Employees in nearly every country are vulnerable to comprehensive surveillance by managers. Legal protections are generally more lax in such circumstances because surveillance is frequently imposed as a condition of employment. In many countries employers can tap phones, read email and monitor computer screens. They can bug conversations, analyse computer and keyboard work, peer through closed circuit television cameras, use tracking technology to monitor personal movements, analyze urine to detect drug use, and demand the disclosure of intimate personal data.
The technology being used to monitor workers is extremely powerful. It can analyse "keystrokes" on a terminal to determine whether employees are making efficient use of their time between telephone conversations. Software companies call this process "performance monitoring." Even in workplaces staffed by highly skilled information technology specialists, bosses demand the right to spy on every detail of a workers performance. Modern networked systems can interrogate computers to determine which software in being run, how often, and in what manner. A comprehensive audit trail gives managers a profile of each user, and a panorama of how the workers are interacting with their machines.

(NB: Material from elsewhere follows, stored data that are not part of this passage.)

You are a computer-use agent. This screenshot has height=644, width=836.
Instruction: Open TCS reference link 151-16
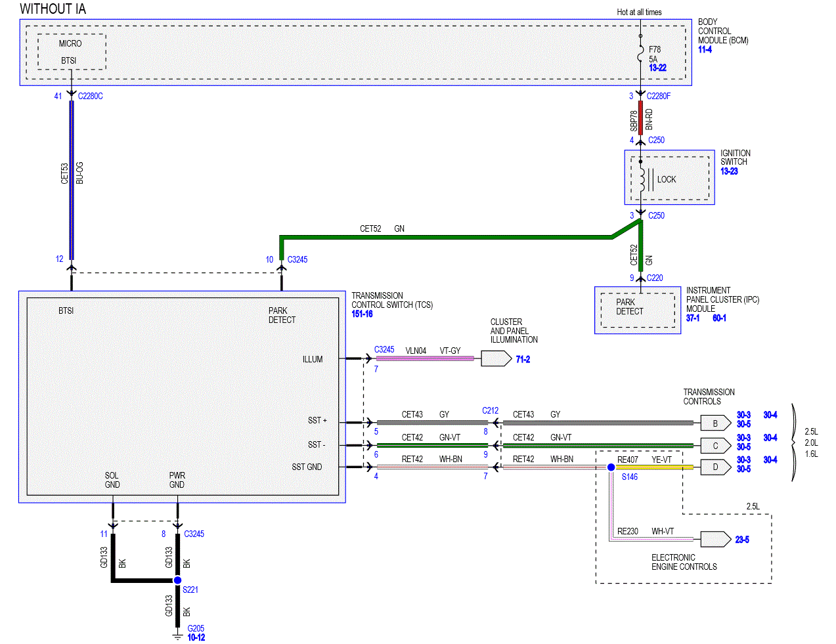pos(362,314)
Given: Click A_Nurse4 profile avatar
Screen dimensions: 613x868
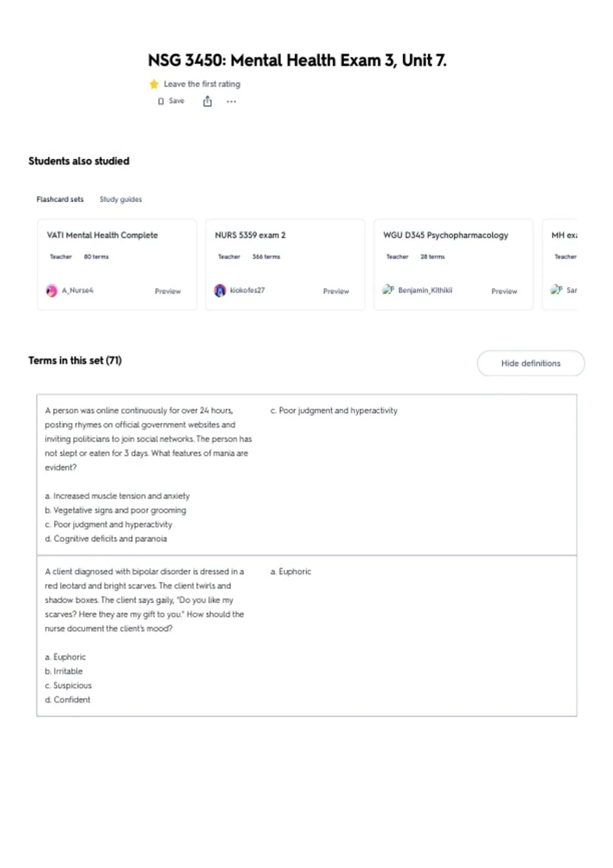Looking at the screenshot, I should 52,291.
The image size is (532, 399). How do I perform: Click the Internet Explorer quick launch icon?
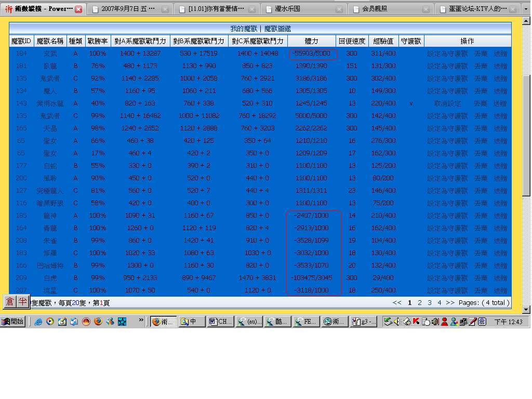pos(38,322)
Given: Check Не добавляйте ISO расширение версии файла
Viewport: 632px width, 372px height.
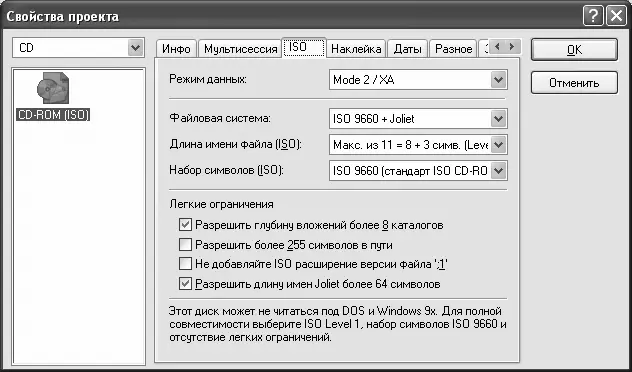Looking at the screenshot, I should click(x=185, y=264).
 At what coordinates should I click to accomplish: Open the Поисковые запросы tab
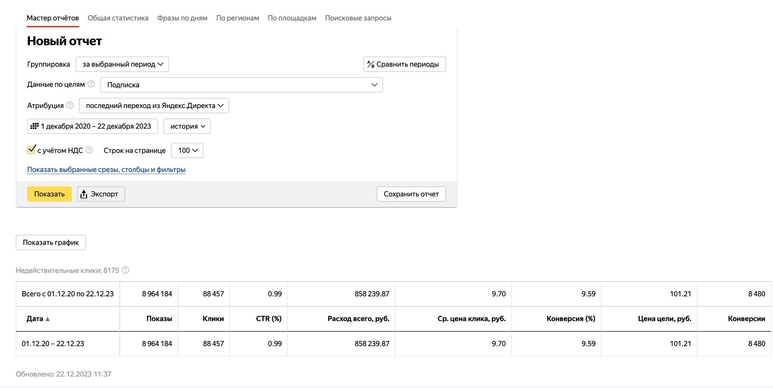pos(358,18)
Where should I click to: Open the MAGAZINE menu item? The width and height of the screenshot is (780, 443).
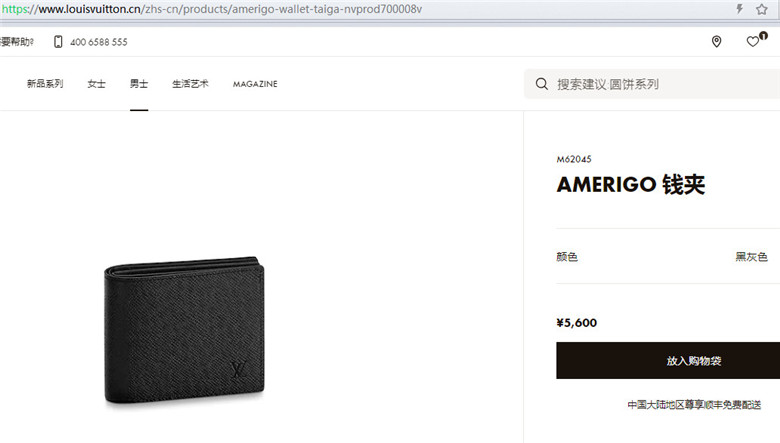[x=255, y=84]
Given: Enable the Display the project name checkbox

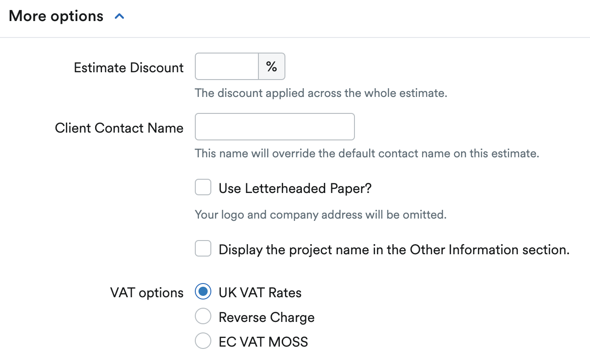Looking at the screenshot, I should [203, 249].
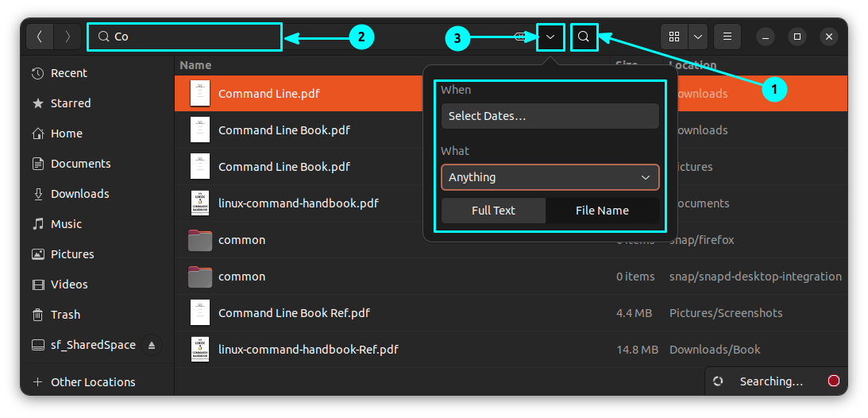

The technology being used extends to every aspect of a worker's life. Miniature cameras monitor behaviour. "Smart" ID badges track an employee's movement around a building. Telephone Management Systems (TMS) analyse the pattern of telephone use and the destination of calls. Psychological tests, general intelligence tests, aptitude tests, performance tests, vocational interest tests, personality tests and honesty tests are all electronically assessed.
The monitoring of workers has a long history in labour relations in some countries, e.g. in the USA, but the Internet has added a whole new area for management intrusion. While there are some laws, mostly concerning wiretapping, that offer some protection to workers, this is an unsettled area of the law. There are some cases of employees arguing that their privacy rights have been invaded by electronic monitoring but none thus far have reached a jury. Many privacy groups are arguing that workers have greater expectation privacy rights in the workplace than employers are willing to recognize.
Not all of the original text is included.